Here, Plaintiff has produced both her own sworn affidavit (NY St Cts Filing [NYSCEF] Doc No. 15) and the certified police accident report (NY St Cts Filing [NYSCEF] Doc No. 16), each of which corroborates that her vehicle was lawfully stopped when struck in the rear by Defendants' vehicle. This evidence establishes a prima facie case of negligence against Defendant operator Melissa Parker, as well as vicarious liability against the co-owner Defendants.
Defendants, by contrast, have submitted only an attorney affirmation. (NY St Cts Filing [NYSCEF] Doc No. 24). It is well settled that an attorney affirmation, absent personal knowledge of the operative facts, has no probative value and cannot defeat a properly supported motion for summary judgment.

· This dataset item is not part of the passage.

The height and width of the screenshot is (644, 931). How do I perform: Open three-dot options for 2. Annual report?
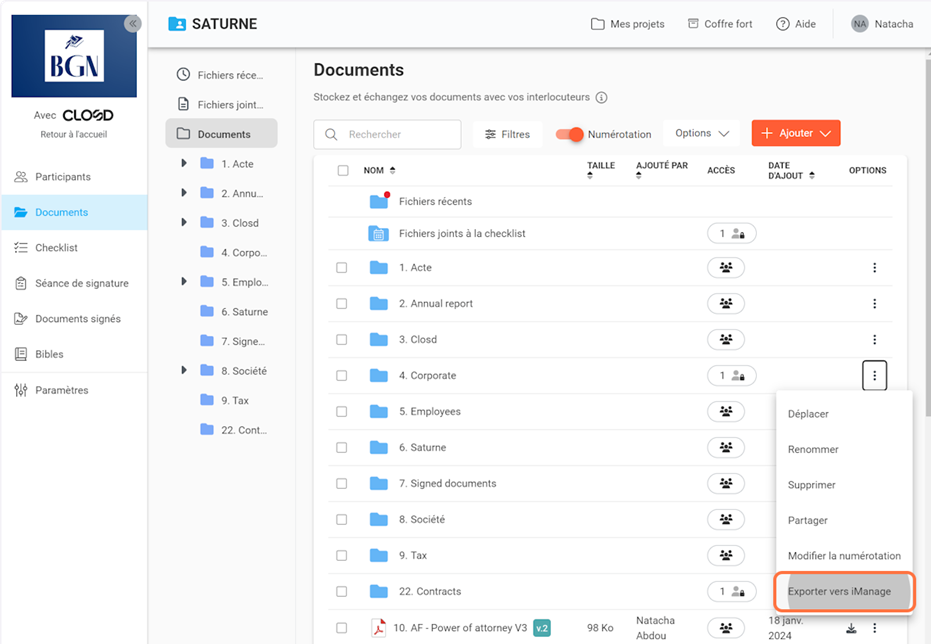(874, 304)
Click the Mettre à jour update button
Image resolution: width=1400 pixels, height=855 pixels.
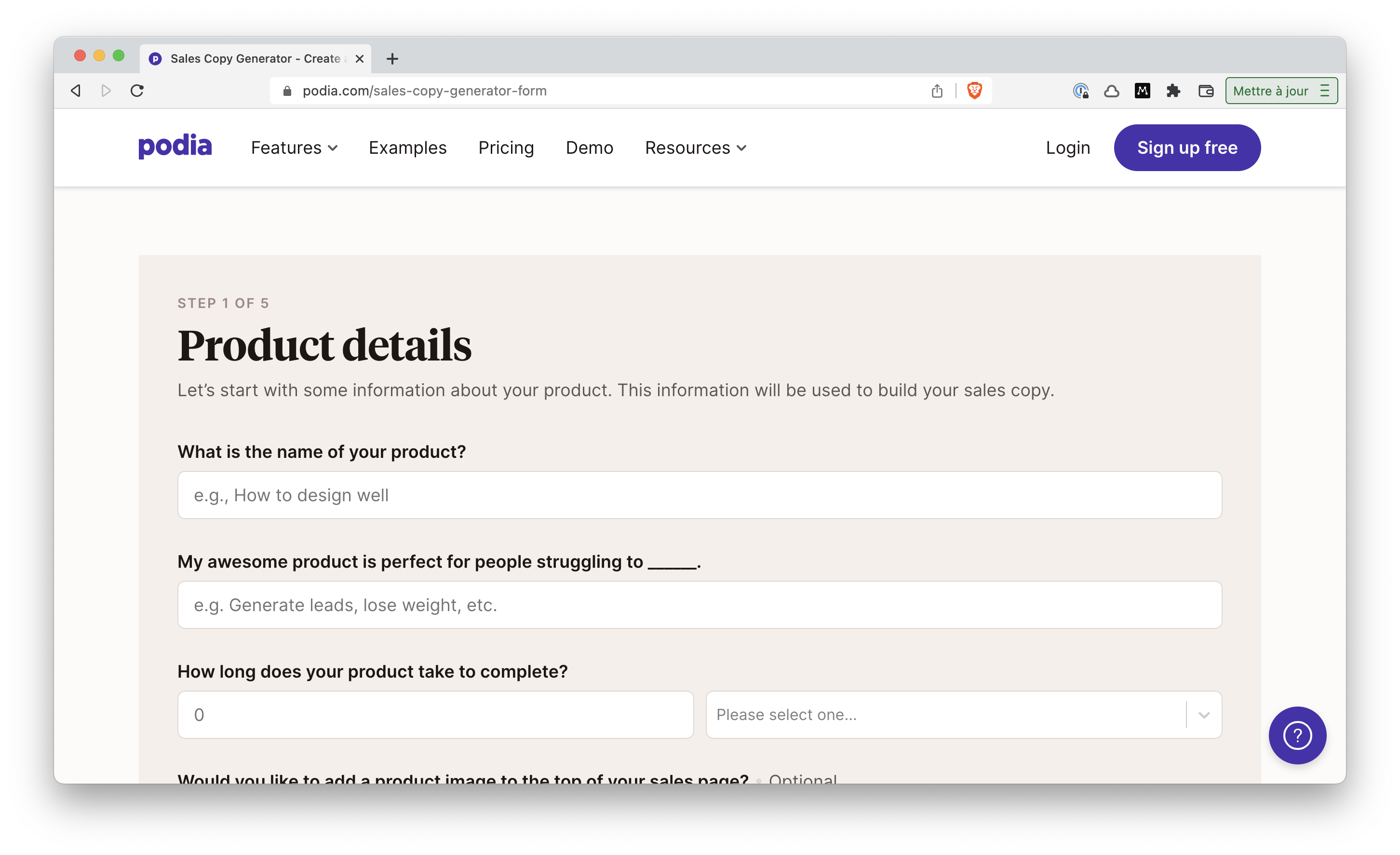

Defendants have thus failed to raise any material issue of fact or to articulate any non-negligent explanation for the collision.
As to Defendants' plea that summary judgment is premature pending depositions, the Court notes that CPLR § 3212 [f] does not sanction denial of summary judgment where the opposition rests solely upon speculation that discovery may yield helpful evidence. The Appellate Division has consistently rejected such arguments, holding that "the belief that additional discovery might reveal something helpful does not provide a basis for postponing determination of summary judgment." (see Morissaint v Raemar Corp., 271 AD2d 586 [2d Dept 2000]).
With respect to comparative negligence, Defendants urge that dismissal of their affirmative defense is unwarranted. They rely upon Carlos Rodriguez v City of New York, 31 NY3d 312 [2018]. wherein the Court of Appeals held that a plaintiff need not establish freedom from comparative negligence to obtain summary judgment on liability, but that comparative negligence may remain an issue for the jury. However, unlike in Rodriguez, the record here contains no evidence of any conduct by Plaintiff contributing to the accident. Plaintiff was fully stopped for nearly one minute before the impact. Defendants had the burden to adduce some admissible evidence suggesting Plaintiff's negligence in order to preserve the defense. Having failed to do so, the affirmative defense must be dismissed.
IV. Conclusion and Decretal Paragraphs
Upon all the papers submitted, the Court finds that Plaintiff has established her prima facie entitlement to judgment on the issue of liability, and that Defendants have failed to raise any triable issue of fact or proffer any admissible non-negligent explanation. Moreover, as there exists no evidence supporting the claim of comparative negligence, the affirmative defense asserting same is without merit.
Accordingly, it is hereby
ORDERED, that Plaintiff's motion for partial summary judgment on the issue of liability [*4]is GRANTED; and it is further
ORDERED, that Defendants' first affirmative defense of comparative negligence is DISMISSED; and it is further
ORDERED, that the matter shall proceed solely on the issue of damages; and it is further,
ORDERED, that the matter is scheduled for a compliance conference on the next adjourn date, October 15, 2025, at 10:30 AM at the Courthouse located at 26 Central Avenue, Courtroom 330, Staten Island, NY; and it is further,
ORDERED, that the Clerk of the Court shall enter judgment accordingly.
The foregoing shall constitute the Decision and Order of this Court.